The Cowboys run the play to the strong side with the tight end, but in both of these plays they are in 22 personnel, which has 2 tight ends and 2 running backs (a full back in front of the tail back). On both plays, two tight ends were lined up off tackle and the idea is to cave in the line diagonally back towards center. On the play to the left, Jason Witten and Martellus Bennett slant the blocks inside to the middle of the field, and it is their job to try to get all the way to the inside linebackers. So, left guard and left tackle slant right, center slants right, and this is the concept of the down block.
Sometimes you hear football coaches discuss the concept of "down, down, and around" when talking about G Power. This means the lineman on the play side are blocking down, and then the pulling guard handles the around part which works with the full back as lead blockers who must fill in the gaps that the down blocking left behind. Often, the defensive end that starts over left tackle would be unblocked, but the Cowboys account for him with the double tight ends. They out-flank him and then try to down block him into the middle of the field. Meanwhile, the full back gets the player closest to the outside - usually a linebacker or occasionally a corner in zone. And now, the G part of the G-Power, the big pulling guard who is looking for something to run over.
The tailback is now attempting to time his run to come right off the rear end of the guard. If the guard needs the block to the outside, the back cuts back inside and heads for daylight. If the defender cheats to the inside, then Davis or Kosier allow him to do that, and the back must now bounce the play to the outside. It is crucial that the guard stays on his feet and finds his man. We have seen this play fail plenty because the guard will come around the corner and miss his guy. This leads to an unblocked linebacker or safety in the backfield blowing up your ball carrier and everyone's shoulders slump. But, when it works, there is usually a big gainer that makes everyone want to run it again in the next huddle.

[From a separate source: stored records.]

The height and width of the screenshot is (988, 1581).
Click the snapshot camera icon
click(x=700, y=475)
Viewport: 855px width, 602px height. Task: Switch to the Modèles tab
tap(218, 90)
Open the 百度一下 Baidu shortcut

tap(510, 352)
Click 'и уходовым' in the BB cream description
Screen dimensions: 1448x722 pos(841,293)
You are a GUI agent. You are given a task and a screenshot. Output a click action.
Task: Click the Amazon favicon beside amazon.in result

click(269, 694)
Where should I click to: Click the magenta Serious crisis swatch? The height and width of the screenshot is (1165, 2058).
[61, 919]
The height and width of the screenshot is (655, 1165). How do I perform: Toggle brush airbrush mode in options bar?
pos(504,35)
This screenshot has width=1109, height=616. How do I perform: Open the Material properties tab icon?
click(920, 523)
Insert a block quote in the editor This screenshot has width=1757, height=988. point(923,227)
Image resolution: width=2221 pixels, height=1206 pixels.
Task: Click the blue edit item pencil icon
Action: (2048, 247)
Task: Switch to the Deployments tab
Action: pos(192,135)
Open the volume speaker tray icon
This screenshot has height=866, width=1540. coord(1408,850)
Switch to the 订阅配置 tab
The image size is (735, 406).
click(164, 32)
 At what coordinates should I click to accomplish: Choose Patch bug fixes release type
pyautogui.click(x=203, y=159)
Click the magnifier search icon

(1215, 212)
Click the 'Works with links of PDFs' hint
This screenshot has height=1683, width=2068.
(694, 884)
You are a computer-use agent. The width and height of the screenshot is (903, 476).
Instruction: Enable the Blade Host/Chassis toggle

The play is run mostly to the right, but the Cowboys are quite comfortable flipping this play and running it back and forth based on whatever they feel is needed and which hashmark the ball is on. They also have plenty of counters that they will call if they see you cheating too many men to the strong side. Again, it takes strong and confident offensive linemen, but when it works it is perfect for ground and pounding to both kill the clock in a 4-minute drill and killing the morale of the defense.
But, you need competent guard play to make this work. So, when the Cowboys went and signed Nate Livings and Mackenzy Bernadeau, they hope they found two physical players who could pull in space and get them back to what they enjoyed doing. Bill Callahan will now work with their abilities and see if he can mold them to play their best football. A few days ago, I offered reviews of both players and was certainly pessimistic about Livings in particular being able to handle this. In the interest of fairness, I watched more of his action since then, in particular his game from Christmas Eve against the Arizona Cardinals, and feel a bit better about his performance. He blocked Calais Campbell all day without a whole lot of trouble and certainly was a film the Cowboys studied before they made their purchase. It was the best of the 5 games that I have looked at, and hope that he can be an improvement over what was at guard last season. Can he pull in space like Leonard Davis, circa 2009? That remains to be seen.
Anyway, that is a look at "G Power" - a staple of the Cowboys' playbook.